Task to complete: Your output must match the records below character for character.

Start of Listed records

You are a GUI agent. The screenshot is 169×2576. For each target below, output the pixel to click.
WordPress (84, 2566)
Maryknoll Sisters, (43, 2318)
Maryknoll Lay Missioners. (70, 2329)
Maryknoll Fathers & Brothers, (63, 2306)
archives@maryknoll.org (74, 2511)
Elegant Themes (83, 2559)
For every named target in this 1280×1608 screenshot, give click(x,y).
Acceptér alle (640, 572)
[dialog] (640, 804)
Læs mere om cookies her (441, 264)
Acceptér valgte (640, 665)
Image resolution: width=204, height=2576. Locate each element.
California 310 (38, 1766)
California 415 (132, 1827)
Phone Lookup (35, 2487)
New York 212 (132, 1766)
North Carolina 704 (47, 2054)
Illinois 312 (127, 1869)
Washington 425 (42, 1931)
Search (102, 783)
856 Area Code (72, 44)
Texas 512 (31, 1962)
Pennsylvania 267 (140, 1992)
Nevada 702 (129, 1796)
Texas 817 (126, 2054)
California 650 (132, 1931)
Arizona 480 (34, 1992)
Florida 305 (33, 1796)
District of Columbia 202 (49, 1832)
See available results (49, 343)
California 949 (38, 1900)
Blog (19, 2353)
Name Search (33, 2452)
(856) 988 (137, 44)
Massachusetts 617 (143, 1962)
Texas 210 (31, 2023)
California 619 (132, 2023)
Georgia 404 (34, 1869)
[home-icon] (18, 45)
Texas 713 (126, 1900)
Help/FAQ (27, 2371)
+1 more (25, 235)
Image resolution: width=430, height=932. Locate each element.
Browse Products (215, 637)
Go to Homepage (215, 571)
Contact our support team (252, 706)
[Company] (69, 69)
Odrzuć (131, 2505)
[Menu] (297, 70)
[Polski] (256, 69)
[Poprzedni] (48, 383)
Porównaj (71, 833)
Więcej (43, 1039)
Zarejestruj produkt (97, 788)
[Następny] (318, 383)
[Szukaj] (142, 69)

End of Listed records

Your response:
You are a GUI agent. The screenshot is 169×2576. For each target below, output the pixel to click.
WordPress (84, 2566)
Maryknoll Sisters, (43, 2318)
Maryknoll Lay Missioners. (70, 2329)
Maryknoll Fathers & Brothers, (63, 2306)
archives@maryknoll.org (74, 2511)
Elegant Themes (83, 2559)
For every named target in this 1280×1608 screenshot, give click(x,y).
Acceptér alle (640, 572)
[dialog] (640, 804)
Læs mere om cookies her (441, 264)
Acceptér valgte (640, 665)
Image resolution: width=204, height=2576. Locate each element.
California 310 (38, 1766)
California 415 (132, 1827)
Phone Lookup (35, 2487)
New York 212 (132, 1766)
North Carolina 704 (47, 2054)
Illinois 312 (127, 1869)
Washington 425 (42, 1931)
Search (102, 783)
856 Area Code (72, 44)
Texas 512 (31, 1962)
Pennsylvania 267 (140, 1992)
Nevada 702 (129, 1796)
Texas 817 (126, 2054)
California 650 (132, 1931)
Arizona 480 (34, 1992)
Florida 305 (33, 1796)
District of Columbia 202 (49, 1832)
See available results (49, 343)
California 949 (38, 1900)
Blog (19, 2353)
Name Search (33, 2452)
(856) 988 (137, 44)
Massachusetts 617 (143, 1962)
Texas 210 (31, 2023)
California 619 (132, 2023)
Georgia 404 (34, 1869)
[home-icon] (18, 45)
Texas 713 (126, 1900)
Help/FAQ (27, 2371)
+1 more (25, 235)
Image resolution: width=430, height=932. Locate each element.
Browse Products (215, 637)
Go to Homepage (215, 571)
Contact our support team (252, 706)
[Company] (69, 69)
Odrzuć (131, 2505)
[Menu] (297, 70)
[Polski] (256, 69)
[Poprzedni] (48, 383)
Porównaj (71, 833)
Więcej (43, 1039)
Zarejestruj produkt (97, 788)
[Następny] (318, 383)
[Szukaj] (142, 69)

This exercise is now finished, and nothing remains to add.